[HOW TO COMPLETE THIS TASK]:
Set down exactly the entries below, beginning at their first line and ending at the line with "You are a computer-use agent. Image".

◆ ◆ ◆

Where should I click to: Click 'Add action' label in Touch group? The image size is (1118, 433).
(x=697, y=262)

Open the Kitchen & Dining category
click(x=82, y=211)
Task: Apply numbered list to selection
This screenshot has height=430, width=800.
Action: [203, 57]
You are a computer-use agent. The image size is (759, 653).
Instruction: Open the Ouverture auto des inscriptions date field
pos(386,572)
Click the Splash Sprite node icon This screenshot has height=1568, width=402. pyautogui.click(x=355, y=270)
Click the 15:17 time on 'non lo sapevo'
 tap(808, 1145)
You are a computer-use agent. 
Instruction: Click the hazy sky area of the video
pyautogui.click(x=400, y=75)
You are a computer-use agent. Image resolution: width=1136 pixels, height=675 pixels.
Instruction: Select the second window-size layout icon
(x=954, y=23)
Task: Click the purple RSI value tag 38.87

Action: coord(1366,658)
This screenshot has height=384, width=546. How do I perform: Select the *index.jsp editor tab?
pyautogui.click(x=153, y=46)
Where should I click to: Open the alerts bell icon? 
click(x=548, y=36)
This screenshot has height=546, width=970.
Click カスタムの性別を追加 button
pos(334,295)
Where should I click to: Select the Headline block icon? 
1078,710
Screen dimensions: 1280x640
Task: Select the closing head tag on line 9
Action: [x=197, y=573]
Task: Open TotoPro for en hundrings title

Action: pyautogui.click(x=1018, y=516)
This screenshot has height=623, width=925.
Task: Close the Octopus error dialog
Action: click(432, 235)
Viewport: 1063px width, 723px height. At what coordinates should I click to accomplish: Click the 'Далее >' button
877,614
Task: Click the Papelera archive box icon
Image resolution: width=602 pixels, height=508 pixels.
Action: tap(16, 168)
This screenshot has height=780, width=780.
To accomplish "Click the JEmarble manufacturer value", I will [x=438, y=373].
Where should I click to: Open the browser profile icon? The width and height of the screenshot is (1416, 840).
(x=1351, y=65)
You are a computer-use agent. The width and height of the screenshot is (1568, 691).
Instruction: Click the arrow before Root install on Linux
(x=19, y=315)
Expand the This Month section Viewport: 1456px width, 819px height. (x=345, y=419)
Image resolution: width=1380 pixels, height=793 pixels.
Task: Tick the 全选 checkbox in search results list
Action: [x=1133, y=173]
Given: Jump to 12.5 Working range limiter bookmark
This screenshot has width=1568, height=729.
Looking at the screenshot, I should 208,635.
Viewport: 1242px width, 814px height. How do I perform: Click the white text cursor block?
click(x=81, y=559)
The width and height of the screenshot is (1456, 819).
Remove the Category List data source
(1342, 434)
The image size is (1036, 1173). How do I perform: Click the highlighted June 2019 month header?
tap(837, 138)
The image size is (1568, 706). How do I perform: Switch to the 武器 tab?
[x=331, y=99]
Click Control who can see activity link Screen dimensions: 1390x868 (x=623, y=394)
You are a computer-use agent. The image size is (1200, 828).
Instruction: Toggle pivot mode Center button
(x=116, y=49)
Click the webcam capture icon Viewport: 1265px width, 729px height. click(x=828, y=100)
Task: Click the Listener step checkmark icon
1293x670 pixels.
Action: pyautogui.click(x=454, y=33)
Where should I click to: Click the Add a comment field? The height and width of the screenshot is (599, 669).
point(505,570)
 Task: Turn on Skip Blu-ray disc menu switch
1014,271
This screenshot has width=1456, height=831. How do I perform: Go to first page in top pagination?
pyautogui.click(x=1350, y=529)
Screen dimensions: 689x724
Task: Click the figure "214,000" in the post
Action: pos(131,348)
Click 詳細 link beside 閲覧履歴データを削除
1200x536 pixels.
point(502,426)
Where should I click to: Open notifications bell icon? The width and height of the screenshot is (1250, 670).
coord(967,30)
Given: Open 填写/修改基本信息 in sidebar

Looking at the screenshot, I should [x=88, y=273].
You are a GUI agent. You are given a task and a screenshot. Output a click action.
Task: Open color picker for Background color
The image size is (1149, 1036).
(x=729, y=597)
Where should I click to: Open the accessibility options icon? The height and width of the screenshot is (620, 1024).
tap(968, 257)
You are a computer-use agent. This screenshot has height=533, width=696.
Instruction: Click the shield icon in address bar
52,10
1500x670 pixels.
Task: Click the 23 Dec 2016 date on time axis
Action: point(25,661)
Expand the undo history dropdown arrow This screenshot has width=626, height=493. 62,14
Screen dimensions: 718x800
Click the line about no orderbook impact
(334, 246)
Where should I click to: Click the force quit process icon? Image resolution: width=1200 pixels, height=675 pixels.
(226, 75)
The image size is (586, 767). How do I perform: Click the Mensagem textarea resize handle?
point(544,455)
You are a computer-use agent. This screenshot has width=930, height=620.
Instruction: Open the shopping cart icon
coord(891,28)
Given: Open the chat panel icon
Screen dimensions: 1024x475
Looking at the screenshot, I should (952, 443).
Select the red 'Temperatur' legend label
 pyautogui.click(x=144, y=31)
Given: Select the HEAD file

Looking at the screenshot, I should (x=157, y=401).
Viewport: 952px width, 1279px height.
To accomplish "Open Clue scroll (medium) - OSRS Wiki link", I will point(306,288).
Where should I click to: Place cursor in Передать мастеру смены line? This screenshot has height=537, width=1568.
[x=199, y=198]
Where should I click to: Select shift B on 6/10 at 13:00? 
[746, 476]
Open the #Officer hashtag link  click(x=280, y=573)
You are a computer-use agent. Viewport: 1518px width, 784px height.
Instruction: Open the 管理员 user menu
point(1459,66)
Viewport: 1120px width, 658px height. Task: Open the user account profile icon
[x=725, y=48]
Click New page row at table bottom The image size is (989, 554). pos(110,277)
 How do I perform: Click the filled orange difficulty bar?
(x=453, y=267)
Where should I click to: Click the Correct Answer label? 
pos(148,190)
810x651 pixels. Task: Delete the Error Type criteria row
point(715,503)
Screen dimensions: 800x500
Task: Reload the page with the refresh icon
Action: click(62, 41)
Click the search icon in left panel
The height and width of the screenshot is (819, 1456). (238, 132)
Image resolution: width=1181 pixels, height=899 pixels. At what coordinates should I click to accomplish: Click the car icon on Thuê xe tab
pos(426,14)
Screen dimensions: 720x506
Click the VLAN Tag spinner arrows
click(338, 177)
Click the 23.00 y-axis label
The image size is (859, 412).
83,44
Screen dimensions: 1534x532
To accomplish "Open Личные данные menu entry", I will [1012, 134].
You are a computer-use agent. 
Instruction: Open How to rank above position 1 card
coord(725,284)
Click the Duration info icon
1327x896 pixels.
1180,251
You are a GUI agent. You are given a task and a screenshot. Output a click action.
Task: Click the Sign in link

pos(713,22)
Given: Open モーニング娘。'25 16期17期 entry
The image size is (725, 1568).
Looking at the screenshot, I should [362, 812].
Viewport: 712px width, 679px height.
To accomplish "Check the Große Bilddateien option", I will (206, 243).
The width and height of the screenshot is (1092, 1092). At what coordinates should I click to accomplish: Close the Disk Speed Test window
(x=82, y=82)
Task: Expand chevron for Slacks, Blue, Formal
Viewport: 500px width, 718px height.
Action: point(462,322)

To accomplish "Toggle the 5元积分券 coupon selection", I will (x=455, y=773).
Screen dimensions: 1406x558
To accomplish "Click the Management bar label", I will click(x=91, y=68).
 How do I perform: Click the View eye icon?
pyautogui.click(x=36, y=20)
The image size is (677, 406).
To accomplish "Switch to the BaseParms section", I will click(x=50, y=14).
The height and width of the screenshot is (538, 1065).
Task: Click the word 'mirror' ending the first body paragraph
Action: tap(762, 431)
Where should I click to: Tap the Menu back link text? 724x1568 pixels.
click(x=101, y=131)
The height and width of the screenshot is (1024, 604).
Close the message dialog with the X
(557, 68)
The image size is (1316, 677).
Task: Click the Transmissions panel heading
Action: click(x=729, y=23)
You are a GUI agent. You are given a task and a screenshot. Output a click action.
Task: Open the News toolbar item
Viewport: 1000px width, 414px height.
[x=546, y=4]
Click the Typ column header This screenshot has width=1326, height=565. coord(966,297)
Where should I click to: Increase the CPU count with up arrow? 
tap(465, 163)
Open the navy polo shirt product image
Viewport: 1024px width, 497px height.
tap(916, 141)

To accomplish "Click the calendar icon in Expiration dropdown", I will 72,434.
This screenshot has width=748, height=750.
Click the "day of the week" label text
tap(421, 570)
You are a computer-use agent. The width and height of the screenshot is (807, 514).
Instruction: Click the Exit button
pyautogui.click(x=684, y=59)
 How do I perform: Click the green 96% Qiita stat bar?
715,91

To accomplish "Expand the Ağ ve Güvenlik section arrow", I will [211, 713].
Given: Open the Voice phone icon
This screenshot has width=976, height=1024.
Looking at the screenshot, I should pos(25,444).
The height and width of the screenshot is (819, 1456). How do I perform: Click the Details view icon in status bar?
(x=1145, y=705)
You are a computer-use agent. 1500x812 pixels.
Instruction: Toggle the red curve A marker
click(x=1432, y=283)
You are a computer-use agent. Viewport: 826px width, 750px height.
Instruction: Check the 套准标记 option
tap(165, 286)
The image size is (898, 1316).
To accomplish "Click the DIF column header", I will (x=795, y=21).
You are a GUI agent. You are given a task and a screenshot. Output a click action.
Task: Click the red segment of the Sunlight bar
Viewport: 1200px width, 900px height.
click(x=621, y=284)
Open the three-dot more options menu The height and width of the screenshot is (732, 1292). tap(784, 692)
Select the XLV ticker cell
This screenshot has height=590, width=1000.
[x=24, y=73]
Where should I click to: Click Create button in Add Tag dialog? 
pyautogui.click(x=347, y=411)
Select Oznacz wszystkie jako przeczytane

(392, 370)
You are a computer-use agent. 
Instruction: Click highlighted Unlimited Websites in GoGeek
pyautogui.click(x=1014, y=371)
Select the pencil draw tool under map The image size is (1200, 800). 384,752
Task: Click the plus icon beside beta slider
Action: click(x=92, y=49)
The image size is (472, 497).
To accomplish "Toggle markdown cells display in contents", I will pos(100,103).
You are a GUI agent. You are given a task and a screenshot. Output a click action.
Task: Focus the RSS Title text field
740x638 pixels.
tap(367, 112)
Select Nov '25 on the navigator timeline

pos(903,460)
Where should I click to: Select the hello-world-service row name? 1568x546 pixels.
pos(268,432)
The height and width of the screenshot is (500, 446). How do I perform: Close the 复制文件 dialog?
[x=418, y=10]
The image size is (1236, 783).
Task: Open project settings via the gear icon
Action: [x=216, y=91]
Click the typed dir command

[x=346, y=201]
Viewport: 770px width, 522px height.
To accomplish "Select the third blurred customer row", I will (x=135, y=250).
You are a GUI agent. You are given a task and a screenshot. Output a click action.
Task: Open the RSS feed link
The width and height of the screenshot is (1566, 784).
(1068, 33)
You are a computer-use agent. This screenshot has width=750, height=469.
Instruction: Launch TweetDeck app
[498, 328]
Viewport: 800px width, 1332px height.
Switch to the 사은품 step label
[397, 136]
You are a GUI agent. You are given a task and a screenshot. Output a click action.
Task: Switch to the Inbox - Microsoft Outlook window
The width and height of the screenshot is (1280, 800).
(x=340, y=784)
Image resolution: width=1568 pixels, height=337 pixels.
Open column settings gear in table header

◆ ◆ ◆

[TASK OUTPUT]:
Where should I click to: Click 'Add action' label in Touch group? The image size is (1118, 433).
(x=697, y=262)

Open the Kitchen & Dining category
click(x=82, y=211)
Task: Apply numbered list to selection
This screenshot has height=430, width=800.
Action: [203, 57]
You are a computer-use agent. The image size is (759, 653).
Instruction: Open the Ouverture auto des inscriptions date field
pos(386,572)
Click the Splash Sprite node icon This screenshot has height=1568, width=402. pyautogui.click(x=355, y=270)
Click the 15:17 time on 'non lo sapevo'
 tap(808, 1145)
You are a computer-use agent. 
Instruction: Click the hazy sky area of the video
pyautogui.click(x=400, y=75)
You are a computer-use agent. Image resolution: width=1136 pixels, height=675 pixels.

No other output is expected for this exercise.